Брат Пробус сделал еще несколько глотков из кружки и покинул монастырские пределы, отправившись покупать и заказывать все необходимое для угощения.
В Малом Месте пражском, под Карловым мостом, сидел у развалившейся лачуга Мартин Сквернавец и глядел на Влтаву; ее волны нагоняли одна другую и бились о три камня перед лачугой, служившие прачкам мостками.
Мартин Сквернавец был дурной человек, достойный своего имени. Рыбу он продавал дешево, так как добывал ее нечестным путем.
Безлунными ночами он обворовывал садки и верши честных рыбаков по обоим берегам реки. Брал он и мелкую рыбу и крупную – какая попадется, и по утрам честные рыбаки находили свои верши перевернутыми, садки пустыми, ограбленными.
К этому-то человеку, потерявшему правое ухо во время одной такой экспедиции, и направил свои стопы брат Пробус. Они хорошо знали друг друга, так как часто встречались по торговым делам.
Несколько оборванных ребятишек с улюлюканьем бежали за монахом, швыряя в него комьями земли, камнями и поленьями. (В те времена юношество было невоспитанное.)
Преподобный брат Пробус пошел рысью, чтоб оторваться от шалунов. Так он достиг берега, где и нашел Мартина Сквернавца в настроении не совсем розовом.
При виде монаха Мартин пробормотал что-то! такое, что могло означать и приветствие и ругательство.
– Куплю двадцать пять фунтов рыбы,– без всякого предисловия объявил Пробус.
– Нету у меня столько,– сказал Мартин.– И дешево не продам,– добавил он.– Нынче рыбы мало стало. Которая сверху идет, ту у Збраслави ловят, а которая снизу – у Трои.
– Надо. У тебя нет – у честных куплю,– возразил брат Пробус.– Нам, монахам, всякий с радостью продаст.
Мартин Сквернавец пробурчал что-то непочтительное про монахов и красных чертей, затем сказал:
– Пошли!
Они вошли в развалившуюся лачугу. У каменной стены в двух чанах, покрытых зеленоватой слизью, плескались рыбы, большие и маленькие. На глаз и то тут было более трех сотен фунтов. Отсюда можно было заключить, что Мартин Сквернавец не прочь и прилгнуть.
– Каких тебе? Карпов или помельче? – спросил он.
– Мне смешанных,– ответил Пробус.– Взвесь и принеси вечером в монастырь.
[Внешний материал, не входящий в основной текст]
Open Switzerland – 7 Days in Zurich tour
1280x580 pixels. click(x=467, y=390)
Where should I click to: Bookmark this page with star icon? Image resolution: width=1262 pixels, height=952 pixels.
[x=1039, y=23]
Они пожали руки в знак состоявшейся сделки и скрепили ее чарочкой зеленого вина. Осушив чарку, брат Пробус стал выкладывать монеты, причем не преминул спросить:
– Мартин Сквернавец, а что, у хромого Шимона не будет для меня двух телячьих окороков да четырех гусей? Надобно мне их к вечеру.
– Спрошу,– ответил Мартин.
Они поднялись, вышли из ветхой лачуги и зашагали вдоль берега. Неподалеку, там, где во Влтаву впадал ручей, протекавший по замковому рву мимо Черной башни, в домике, слепленном из глины и досок, жил хромой Шимон, который крал все, что попадалось или что ему заказывали клиенты.
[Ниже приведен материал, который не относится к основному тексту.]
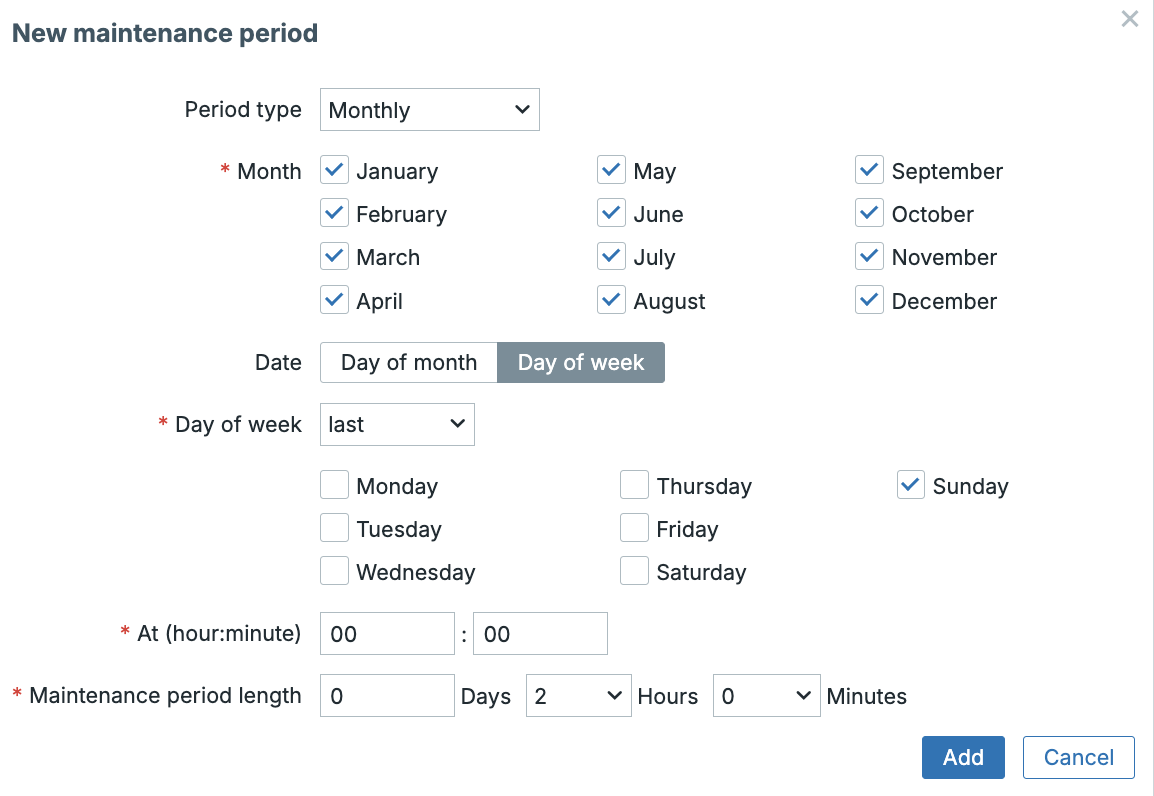Uncheck the January month checkbox
The image size is (1154, 796).
pos(334,171)
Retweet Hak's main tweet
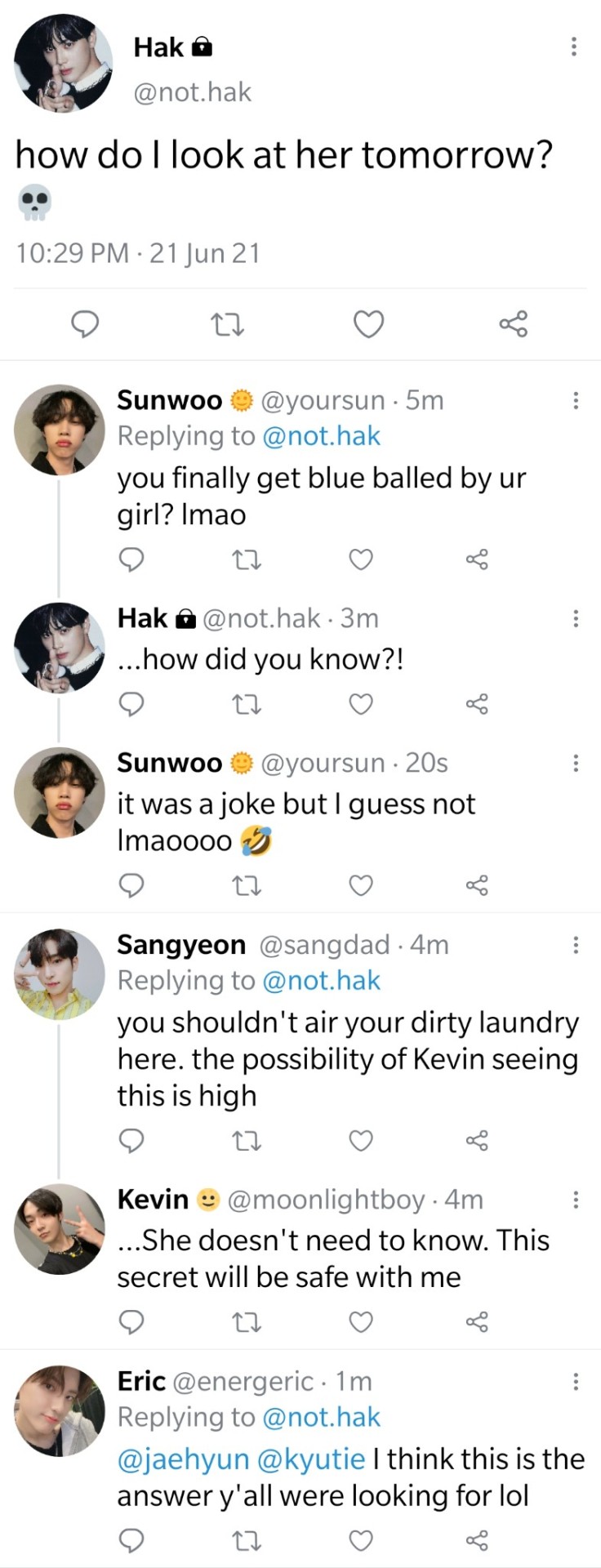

Теплая погода выманила Шимона из его берлоги, и он вышел посидеть на бревне у реки. Невеселы были его мысли: подручный, с которым Шимон обычно совершал свои деловые поездки, вчера был схвачен у Тейнки в тот самый момент, когда уводил подсвинка из крестьянского хлева, и тут же отправлен в пыточную.
Услыхав от монаха о цели посещения, хромой Шимон помрачнел еще более и начал плакаться, что-де не знает, как-то еще дело обернется, а вдруг подручный выдаст его, Шимона, заплечным мастерам.
– Да мне только всего и надо, что четыре гуся да два телячьих окорока,– наседал брат Пробус.– Тебе ведь ничего не стоит раздобыть все это к вечеру. Нынче в Прагу множество иногородних понаехало – в два счета затеряешься в толпе.
Шимон, сдаваясь, махнул рукой:
– Окорока – это что,– сказал он.– Гусей вот достать труднее.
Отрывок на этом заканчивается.